Günümüze yönelik olarak ise: Milletin vicdanından çıkmış milletvekillerini
halk meclise, kol indirme kaldırma makinası olarak göndermemiştir. Ashabı
kiramın bir olay karşısında: Hz peygambere ilk sordukları soru: Bu söylediğiniz
bir vahiy mi? Yoksa sizin düşünceniz midir diye sormaları gibi kendi siyasi
parti liderlerini sorgulamak, doğrusuna doğru, eğrisine eğri demek, Dinin,
Allahın, kuranın bizzat isteğidir. Acaba parti liderleri, Hz peygamberden daha
yüksek bir manevi makamda mıdırlar? Fikirleri sorgulanamamakta ve tam tabi
olunmaktadır.
Hocasını taklit eden talebeler değil, okuyan, sorgulayan, hocasını geçebilen
talebeler yetiştiren, bireysel özgürlüğü esas alan bir anlayışı bilimsel
dünyamıza hâkim kılmalıyız. Bu sorgulama işi tam bir Muhammedi ahlaktır.
Maturidi hidayeti ikiye ayırarak “Doğruyu görüp içinde olmak anlamındaki
hidayettir ki peygamberler ve müminleri kapsayan bu hidayettir. İkinci olarak
da doğruyu görüp bilmek anlamındaki hidayettir ki bu noktada bütün insanlık
aynıdır.” Maturidi’nin bu ikinci hidayet anlayışına göre bütün insanlık bilimsel
çalışmada aynıdır. Çalışan araştıran kim olursa yüce yaratıcı ona vermektedir.
Sadece bu anlayış bile her bireyin ilim peşinde koşmasının bir delilidir.
Bugünkü Avrupa ile aramızdaki gelişmişlik farkının da göstergesidir.
Biz Kimiz
1.Türkiye Cumhuriyeti’nin tam bağımsızlığı ve bölünmez bütünlüğünü ilke
olarak benimser.
2.Kökleri dışarıda ve içeride olan herhangi bir siyasi ve dini oluşumla bağımız
ve bağlantımız yoktur.
3.Siyaset üstü anlayış ve amaçlara sahiptir. Dernek Yöneticilerinin herhangi
bir siyasi faaliyetde aktif olarak bulunması kabul edilemez. Herhangi bir siyasi
parti ve oluşumun övgüsünde ve yergisinde bulunamaz.
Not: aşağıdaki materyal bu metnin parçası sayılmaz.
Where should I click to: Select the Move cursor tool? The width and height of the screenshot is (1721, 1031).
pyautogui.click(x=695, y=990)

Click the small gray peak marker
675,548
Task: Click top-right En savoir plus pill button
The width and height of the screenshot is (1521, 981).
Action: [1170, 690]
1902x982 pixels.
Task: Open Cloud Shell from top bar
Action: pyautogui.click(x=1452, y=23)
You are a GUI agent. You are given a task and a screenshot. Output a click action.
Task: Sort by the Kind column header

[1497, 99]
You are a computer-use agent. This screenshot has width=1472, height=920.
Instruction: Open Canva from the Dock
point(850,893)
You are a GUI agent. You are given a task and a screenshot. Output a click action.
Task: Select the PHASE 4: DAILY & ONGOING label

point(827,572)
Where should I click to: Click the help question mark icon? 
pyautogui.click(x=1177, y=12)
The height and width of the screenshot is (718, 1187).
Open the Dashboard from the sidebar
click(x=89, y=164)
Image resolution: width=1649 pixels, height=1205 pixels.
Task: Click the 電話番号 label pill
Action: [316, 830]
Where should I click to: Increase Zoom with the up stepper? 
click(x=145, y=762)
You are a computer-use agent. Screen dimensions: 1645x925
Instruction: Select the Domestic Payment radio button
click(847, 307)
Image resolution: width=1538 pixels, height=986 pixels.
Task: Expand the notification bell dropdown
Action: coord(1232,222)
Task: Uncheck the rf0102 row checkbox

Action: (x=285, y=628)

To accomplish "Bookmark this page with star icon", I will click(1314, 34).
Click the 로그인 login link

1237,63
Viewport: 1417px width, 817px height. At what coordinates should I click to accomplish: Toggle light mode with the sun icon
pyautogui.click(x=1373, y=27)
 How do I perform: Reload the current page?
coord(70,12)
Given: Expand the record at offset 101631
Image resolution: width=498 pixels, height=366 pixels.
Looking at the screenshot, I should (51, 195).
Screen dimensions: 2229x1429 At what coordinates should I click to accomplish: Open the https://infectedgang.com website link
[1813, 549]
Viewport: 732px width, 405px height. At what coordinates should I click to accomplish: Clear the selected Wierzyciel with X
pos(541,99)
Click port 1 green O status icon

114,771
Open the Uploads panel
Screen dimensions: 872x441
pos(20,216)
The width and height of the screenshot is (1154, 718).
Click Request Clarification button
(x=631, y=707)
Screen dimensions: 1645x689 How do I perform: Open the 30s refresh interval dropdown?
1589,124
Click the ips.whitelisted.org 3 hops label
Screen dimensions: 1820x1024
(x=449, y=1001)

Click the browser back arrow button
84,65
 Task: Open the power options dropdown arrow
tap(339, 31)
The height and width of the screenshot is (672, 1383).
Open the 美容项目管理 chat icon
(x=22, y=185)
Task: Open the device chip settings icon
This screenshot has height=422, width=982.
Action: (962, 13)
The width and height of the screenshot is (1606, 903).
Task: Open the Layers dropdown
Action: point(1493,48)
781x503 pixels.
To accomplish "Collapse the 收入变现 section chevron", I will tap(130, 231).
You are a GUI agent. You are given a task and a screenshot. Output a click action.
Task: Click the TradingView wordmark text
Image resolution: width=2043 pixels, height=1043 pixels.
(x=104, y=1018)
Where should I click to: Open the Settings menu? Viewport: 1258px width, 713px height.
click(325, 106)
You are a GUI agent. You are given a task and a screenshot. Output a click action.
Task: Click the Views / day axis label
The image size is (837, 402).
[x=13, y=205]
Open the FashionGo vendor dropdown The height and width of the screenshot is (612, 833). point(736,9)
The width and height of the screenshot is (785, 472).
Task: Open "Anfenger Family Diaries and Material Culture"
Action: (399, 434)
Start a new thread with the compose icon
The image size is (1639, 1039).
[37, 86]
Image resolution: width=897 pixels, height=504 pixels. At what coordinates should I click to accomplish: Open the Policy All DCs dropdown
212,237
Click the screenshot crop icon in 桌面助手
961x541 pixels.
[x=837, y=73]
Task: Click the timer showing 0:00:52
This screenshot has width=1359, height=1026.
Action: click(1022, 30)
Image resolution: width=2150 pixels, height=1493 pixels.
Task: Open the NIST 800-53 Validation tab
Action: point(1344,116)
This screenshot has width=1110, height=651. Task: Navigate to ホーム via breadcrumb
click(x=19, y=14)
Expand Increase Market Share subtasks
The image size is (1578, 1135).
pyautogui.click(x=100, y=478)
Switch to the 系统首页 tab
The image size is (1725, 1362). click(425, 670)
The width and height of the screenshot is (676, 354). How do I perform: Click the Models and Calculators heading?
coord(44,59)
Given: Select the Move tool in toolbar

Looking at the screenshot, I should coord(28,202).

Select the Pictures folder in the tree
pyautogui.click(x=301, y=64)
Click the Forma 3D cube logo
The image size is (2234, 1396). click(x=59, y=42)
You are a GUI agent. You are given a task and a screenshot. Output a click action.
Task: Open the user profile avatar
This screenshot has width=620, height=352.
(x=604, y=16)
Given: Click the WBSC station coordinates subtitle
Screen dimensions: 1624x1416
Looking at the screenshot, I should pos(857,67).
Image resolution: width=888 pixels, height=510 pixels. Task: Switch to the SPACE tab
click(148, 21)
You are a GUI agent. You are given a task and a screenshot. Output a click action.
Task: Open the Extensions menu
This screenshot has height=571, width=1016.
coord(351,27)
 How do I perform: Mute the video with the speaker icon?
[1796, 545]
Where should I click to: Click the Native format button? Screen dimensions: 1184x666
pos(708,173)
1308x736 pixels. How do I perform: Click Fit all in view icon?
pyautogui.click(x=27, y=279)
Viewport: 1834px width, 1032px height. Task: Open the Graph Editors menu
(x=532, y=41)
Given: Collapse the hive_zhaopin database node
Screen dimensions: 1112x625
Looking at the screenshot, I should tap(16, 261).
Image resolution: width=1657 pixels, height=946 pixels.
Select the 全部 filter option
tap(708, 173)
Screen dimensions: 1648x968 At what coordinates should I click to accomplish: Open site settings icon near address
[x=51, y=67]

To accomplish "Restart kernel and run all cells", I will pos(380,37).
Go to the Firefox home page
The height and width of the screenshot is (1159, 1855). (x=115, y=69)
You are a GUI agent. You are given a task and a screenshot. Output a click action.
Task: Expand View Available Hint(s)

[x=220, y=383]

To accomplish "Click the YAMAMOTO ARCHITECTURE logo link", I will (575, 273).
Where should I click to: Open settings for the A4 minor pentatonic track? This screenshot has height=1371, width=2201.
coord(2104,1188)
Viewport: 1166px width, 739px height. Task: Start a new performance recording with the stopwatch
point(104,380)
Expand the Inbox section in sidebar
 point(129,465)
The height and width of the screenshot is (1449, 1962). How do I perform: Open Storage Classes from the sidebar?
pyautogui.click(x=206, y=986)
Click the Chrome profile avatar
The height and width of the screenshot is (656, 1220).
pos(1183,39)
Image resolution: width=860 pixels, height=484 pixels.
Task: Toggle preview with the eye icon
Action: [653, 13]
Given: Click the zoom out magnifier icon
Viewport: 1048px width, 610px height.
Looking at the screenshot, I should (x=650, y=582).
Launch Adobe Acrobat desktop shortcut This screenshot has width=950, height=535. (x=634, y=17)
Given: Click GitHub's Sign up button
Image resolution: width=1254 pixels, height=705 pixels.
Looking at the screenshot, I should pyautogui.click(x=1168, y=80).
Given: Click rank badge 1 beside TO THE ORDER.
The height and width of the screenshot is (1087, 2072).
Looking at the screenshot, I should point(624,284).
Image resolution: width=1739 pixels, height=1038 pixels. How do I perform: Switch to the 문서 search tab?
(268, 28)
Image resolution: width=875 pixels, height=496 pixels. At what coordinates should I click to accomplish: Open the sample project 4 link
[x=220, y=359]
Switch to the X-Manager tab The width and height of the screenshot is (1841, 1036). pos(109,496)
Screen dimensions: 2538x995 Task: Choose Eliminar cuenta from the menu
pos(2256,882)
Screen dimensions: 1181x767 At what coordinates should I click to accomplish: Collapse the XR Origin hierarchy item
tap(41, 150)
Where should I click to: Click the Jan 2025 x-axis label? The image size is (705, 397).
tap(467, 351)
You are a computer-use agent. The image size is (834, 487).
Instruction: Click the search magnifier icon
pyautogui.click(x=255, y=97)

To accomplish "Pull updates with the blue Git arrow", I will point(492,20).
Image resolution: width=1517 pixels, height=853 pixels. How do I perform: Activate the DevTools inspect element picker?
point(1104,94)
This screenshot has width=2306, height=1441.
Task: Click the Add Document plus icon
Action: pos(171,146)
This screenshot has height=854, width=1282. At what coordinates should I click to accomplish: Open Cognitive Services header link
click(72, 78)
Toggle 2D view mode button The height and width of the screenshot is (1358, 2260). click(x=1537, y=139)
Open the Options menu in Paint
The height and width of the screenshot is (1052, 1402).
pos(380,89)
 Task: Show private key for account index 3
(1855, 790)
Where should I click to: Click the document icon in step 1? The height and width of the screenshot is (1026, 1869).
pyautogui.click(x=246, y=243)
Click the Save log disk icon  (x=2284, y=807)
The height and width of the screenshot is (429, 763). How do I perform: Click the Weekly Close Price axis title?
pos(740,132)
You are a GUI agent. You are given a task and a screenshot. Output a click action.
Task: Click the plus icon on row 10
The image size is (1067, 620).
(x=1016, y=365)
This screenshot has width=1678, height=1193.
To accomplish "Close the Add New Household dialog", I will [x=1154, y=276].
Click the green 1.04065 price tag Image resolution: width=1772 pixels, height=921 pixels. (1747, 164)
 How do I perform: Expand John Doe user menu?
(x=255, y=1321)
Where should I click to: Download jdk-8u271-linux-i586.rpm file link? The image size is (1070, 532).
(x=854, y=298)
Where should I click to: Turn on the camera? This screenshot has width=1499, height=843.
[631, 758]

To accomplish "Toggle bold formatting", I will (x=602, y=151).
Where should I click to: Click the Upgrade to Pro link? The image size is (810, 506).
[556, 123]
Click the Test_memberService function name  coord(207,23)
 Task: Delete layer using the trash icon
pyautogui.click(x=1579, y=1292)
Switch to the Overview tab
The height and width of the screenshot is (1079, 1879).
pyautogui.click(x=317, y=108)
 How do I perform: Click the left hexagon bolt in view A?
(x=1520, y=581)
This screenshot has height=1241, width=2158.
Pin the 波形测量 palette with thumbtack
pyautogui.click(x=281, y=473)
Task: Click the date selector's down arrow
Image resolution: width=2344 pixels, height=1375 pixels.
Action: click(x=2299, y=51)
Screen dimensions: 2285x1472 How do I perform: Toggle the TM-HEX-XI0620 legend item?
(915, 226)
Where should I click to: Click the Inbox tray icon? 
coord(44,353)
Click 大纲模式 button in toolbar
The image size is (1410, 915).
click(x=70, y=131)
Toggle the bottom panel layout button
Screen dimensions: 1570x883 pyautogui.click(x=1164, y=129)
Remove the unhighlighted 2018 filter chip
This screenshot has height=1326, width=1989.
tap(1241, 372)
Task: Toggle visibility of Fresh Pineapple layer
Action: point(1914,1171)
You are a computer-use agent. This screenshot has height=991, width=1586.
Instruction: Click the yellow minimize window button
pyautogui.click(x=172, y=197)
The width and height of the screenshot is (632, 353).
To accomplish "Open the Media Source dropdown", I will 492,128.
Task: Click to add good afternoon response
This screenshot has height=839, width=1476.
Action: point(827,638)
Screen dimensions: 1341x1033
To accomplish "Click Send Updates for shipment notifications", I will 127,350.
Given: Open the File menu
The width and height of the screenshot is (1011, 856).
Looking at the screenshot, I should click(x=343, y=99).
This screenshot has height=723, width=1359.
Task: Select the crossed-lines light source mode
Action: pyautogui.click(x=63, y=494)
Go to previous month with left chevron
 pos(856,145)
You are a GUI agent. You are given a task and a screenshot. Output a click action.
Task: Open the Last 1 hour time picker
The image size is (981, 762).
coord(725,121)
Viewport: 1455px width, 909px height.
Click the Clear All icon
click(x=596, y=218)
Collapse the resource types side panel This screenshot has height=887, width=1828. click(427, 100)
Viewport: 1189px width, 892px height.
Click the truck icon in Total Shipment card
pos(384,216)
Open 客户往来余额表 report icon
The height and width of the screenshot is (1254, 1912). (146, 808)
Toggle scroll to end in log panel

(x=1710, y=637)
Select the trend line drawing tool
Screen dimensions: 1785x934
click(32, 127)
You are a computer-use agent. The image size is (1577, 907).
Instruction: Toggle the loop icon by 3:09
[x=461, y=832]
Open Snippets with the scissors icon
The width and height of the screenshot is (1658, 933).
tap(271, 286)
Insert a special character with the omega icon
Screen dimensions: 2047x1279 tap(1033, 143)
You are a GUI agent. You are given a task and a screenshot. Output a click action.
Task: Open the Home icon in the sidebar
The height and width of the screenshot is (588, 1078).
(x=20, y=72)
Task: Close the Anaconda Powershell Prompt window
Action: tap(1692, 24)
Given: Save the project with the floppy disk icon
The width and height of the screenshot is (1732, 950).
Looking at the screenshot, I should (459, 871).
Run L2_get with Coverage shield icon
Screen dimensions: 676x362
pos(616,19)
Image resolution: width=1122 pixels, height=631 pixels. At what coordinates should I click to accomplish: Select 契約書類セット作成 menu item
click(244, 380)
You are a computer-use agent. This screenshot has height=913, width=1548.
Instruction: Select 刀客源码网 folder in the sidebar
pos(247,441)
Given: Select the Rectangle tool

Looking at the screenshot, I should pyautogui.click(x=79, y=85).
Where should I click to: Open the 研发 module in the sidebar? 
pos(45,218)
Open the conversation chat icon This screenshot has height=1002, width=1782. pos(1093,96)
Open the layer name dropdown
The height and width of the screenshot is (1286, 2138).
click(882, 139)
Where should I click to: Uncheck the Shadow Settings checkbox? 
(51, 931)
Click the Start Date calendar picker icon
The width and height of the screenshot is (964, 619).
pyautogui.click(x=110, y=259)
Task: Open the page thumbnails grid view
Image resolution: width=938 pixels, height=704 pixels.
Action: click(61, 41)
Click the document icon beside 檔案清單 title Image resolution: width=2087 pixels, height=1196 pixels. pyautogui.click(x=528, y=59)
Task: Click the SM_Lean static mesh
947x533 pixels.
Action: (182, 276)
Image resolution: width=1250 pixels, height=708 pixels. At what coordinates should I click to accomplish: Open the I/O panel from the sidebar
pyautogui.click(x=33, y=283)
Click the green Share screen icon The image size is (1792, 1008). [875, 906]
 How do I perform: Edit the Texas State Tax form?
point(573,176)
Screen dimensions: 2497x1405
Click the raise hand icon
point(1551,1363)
4.Unutulmaması gerekir ki: Türk Milliyetçiliğinin kökenleri 5000 yıllık bir
geçmişe sahiptir. Nasıl Türk milliyetçiliği herhangi bir partinin tekelinde
olması kabul edilemez ise, Yüce dinimizin kutsal değerlerinin herhangi bir
partinin koruması altına girmesi veya bir siyasi partinin dinimizi temsil etmesi
kabul edilemez.
5.Türk dünyasındaki ırkdaşlarımız ile olan ilişkilerimizde din, mezhep
konularında ayrımcılığa gitmeyiz. Türk dili, tarihi ve kültürünü kesintisiz bir
bütün olarak kabul eder. Türk Gençliği için Türk dili, tarihi ve kültürü bilgisi ve
bilinci oluşturmayı ilke alır.
6.Tek Amacımız Türk halkını üniversitelerimizde yer alan her alandan seçkin
ilim adamlarımızla buluşturup, Halk ile ilmi buluşturmaktır. Bu şekilde: Bir
bütün olarak din, mezhep, siyaset ayrımı olmadan bütün Türk dünyası ve Türk
milletinin önünde aydınlanma meşalesini yakmaktır.
7.Türk toplumunda aydınlanma meşalesini yakarak, taklit eden, kopyalayan
değil hakiki anlamda yeni Maturidiler, yeni İbni Sinalar, yeni Farabiler, yeni
Ahmet Yesevilerin yetişmesinin önünü açmaktır.
8.Bizler Maturidici değiliz. Maturidide bir insandır. Maturidide insan olarak
hata yapabilir. Amacımız: Tekrar yeni maturidileri İslam âlemine
kazandırılması için, fikirleri ve düşünceleri özgür gençler yetiştirmektir.